With professionalism of teams in the goldfields attracting players away from Perth saw the Imperials collapse after 3 years in 1897, many of the players from that team would become part of the East Fremantle Football Club in 1898. In particular Tom Wilson and David (Dolly) Christy from the Imperials along with Sam Thomson were instrumental in the foundation East Fremantle Football club, Wilson as captain and Christy as Vice Captain would play in East Fremantle's first game at the WACA on 11 May 1898.

Tragedy would stike the East Fremantle football club in just 6th year with the death of prominent player James Gullan from accidental poisoning the day after their game against South Fremantle. During Gullans time at East Fremantle he became regarded as one of the best players to ever play the game.

East Fremantle has a fierce rivalry with its Port cousin, South Fremantle, and the Foundation Day Derby between the two sides is a much anticipated highlight of the local football calendar. East Fremantle's success has thus far eclipsed that of South Fremantle, who () have won 14 WAFL premierships.
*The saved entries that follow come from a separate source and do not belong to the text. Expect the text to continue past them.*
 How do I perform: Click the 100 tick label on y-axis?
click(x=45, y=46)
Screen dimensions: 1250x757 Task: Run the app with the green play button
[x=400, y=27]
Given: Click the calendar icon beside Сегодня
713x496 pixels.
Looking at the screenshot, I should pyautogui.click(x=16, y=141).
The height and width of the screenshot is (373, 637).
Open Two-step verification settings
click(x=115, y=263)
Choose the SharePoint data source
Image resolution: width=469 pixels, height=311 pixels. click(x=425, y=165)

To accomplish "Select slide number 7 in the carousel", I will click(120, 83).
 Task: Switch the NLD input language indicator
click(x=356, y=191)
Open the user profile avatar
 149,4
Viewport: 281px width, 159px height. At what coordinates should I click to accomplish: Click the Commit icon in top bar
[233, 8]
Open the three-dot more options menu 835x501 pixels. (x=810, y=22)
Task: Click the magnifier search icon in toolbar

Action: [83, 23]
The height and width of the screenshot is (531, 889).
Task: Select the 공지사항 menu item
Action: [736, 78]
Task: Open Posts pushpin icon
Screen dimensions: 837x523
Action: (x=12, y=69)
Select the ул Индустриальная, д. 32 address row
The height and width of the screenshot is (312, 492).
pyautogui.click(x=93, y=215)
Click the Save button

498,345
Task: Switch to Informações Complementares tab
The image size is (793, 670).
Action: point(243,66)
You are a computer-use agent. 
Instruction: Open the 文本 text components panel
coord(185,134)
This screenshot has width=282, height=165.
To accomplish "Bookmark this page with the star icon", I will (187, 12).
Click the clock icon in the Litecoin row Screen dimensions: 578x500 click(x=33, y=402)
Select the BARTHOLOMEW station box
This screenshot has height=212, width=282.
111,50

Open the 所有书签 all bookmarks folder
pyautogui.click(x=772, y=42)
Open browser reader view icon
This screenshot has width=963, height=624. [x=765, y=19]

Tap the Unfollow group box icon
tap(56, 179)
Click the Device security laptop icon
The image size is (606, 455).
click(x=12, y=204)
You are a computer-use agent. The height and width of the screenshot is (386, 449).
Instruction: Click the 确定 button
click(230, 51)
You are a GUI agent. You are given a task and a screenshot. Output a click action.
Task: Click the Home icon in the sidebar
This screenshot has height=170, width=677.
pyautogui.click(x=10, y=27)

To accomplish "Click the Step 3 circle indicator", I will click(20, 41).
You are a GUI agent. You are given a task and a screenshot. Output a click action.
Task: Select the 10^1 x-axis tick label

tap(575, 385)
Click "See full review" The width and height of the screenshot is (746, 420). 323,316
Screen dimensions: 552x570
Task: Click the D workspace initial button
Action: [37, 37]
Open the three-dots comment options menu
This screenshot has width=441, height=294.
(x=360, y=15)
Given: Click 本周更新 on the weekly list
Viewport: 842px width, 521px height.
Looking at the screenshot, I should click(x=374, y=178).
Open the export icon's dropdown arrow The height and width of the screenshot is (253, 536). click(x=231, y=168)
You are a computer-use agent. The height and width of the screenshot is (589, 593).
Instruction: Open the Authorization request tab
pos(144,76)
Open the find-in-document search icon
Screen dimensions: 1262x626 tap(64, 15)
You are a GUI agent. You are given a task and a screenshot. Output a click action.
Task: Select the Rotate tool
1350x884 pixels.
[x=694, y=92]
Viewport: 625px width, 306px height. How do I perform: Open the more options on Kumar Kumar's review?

Up until 1987, Western Australia was immersed in WAFL culture and East Fremantle enjoyed a strong following. In 1987, a Perth-based club – the West Coast Eagles – joined an expanded Victorian Football League. West Coast's initial squad of 32 players included six East Fremantle players and they were coached by former East Fremantle premiership player and coach, Ron Alexander. Interest in the semi-national competition saw attendances at WAFL games start to fall, with severe consequences for the club's support base and finances. By the middle 2000s, East Fremantle was in severe trouble on and off the field, winning only nineteen of eighty matches between 2003 and 2006 and suffering severe financial difficulties, though since then the clubs has substantially recovered without winning a thirtieth premiership. The Sharks once pulled on average 10,000 people to a home game. Now 1,500 people to a home game is considered a strong attendance.

East Fremantle was a foundation member of the WAFL Women's competition in 2019. They were the inaugural premiers of the competition, defeating Swan Districts in the grand final.

Team of the Century

In 1997 the East Fremantle Football Club named its Team of the Century, to coincide with the club centenary celebrations.  The team includes many names that have become synonymous with East Fremantle.

Fremantle Team of Legends

In 2007 the East Fremantle and South Fremantle football clubs came together to select the Fremantle Team of Legends.
The Team consisted of players from East Fremantle and South Fremantle that had played at least 100 WAFL games for either Fremantle club.

Club song
The East Fremantle Football Club team song is sung to the tune of "Notre Dame Victory March". Its was adapted when the Club changed logos to the Sharks in 1983.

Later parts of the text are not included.